Polícia de Alagoas vê ligação criminosa entre Lindemberg e pai de Eloá

A Polícia de Alagoas suspeita que Lindemberg Alves Fernandes, o assassino na tragédia de Santo André, e o pai da adolescente Eloá, Everaldo Pereira dos Santos, sejam comparsas.

A Polícia de Alagoas suspeita que Lindemberg Alves Fernandes, o assassino na tragédia de Santo André, e o pai da adolescente Eloá, Everaldo Pereira dos Santos, sejam comparsas.

 

Para o delegado Marcílio Barenco, diretor geral de Polícia Civil de Alagoas, ele agia, em Santo André, junto com Lindemberg. "Há suspeitas concretas que o Lindenberg e ele faziam parte de uma grupo criminoso em Santo André. Então, Lindemberg não era só namorado da filha", afirma.

 

O delegado faz ainda outras considerações. "Tanto que Eloá já tinha sido espancada anteriormente e, pela personalidade dele, ele não aceitaria isso com a filha se não tivesse uma estreita relação com esse rapaz", disse Barenco.

A polícia paulista não informou se tem, até o momento, suspeitas da ligação entre o seqüestrador e o foragido. Nesta sexta-feira (24), o delegado da Polícia Civil de São Paulo concluiu o inquérito sobre o seqüestro. Ao chegar ao fórum, o delegado disse: "acabou". Em 185 páginas, há o depoimento de 26 pessoas e o registro de que uma se recusou a falar: Lindemberg Alves – o principal indiciado.

Lindemberg vai reponder por vário crimes: homicídio (pela morte da ex-namorada, Eloá Pimentel), duas tentativas de homícidio (por ter atirado contra Nayara da Silva e contra um policial militar) e ainda cárcere privado (por ter mantido pessoas presas em um apartamento).

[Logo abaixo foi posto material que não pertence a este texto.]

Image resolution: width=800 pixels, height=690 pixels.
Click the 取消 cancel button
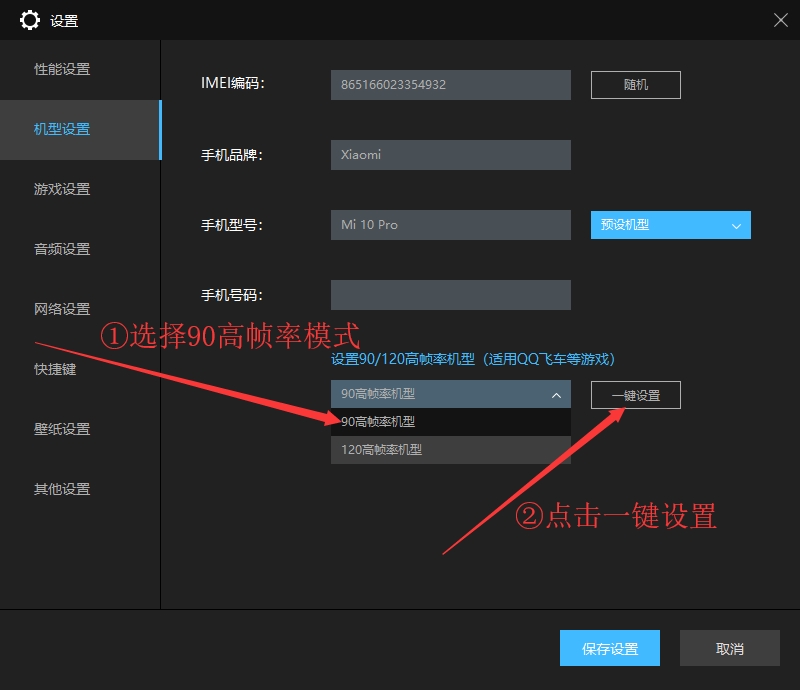(729, 648)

Santos também foi indiciado por falsidade ideológica, uso de documento falso e porte ilegal de arma. Ele adotou um nome falso e guardava uma espingarda em casa. Ao passar mal, em Santo André, durante o seqüestro, foi descoberto pela polícia de Alagoas, e fugiu. Lá, everaldo é acusado de fazer parte de um grupo de extermínio.

O Ministério Público tem até o dia três de novembro para entregar a denúncia à Justiça. Mas o promotor Antônio Nobre Folgado já adiantou: vai pedir a condenação de Lindenberg Fernandes a uma pena mínima de 25 anos de prisão. Ele acrescentou: espera que o julgamento ocorra em até um ano.

"Ele tinha vontade de matar, exerceu uma conduta criminosa, direcionando o revólver para a face das vítimas, puxando o gatilho e matando uma vítima e ferindo outra gravemente. Espero transmitir a minha convicção aos jurados e certamente, se Deus quiser, ele será condenado", disse o promotor.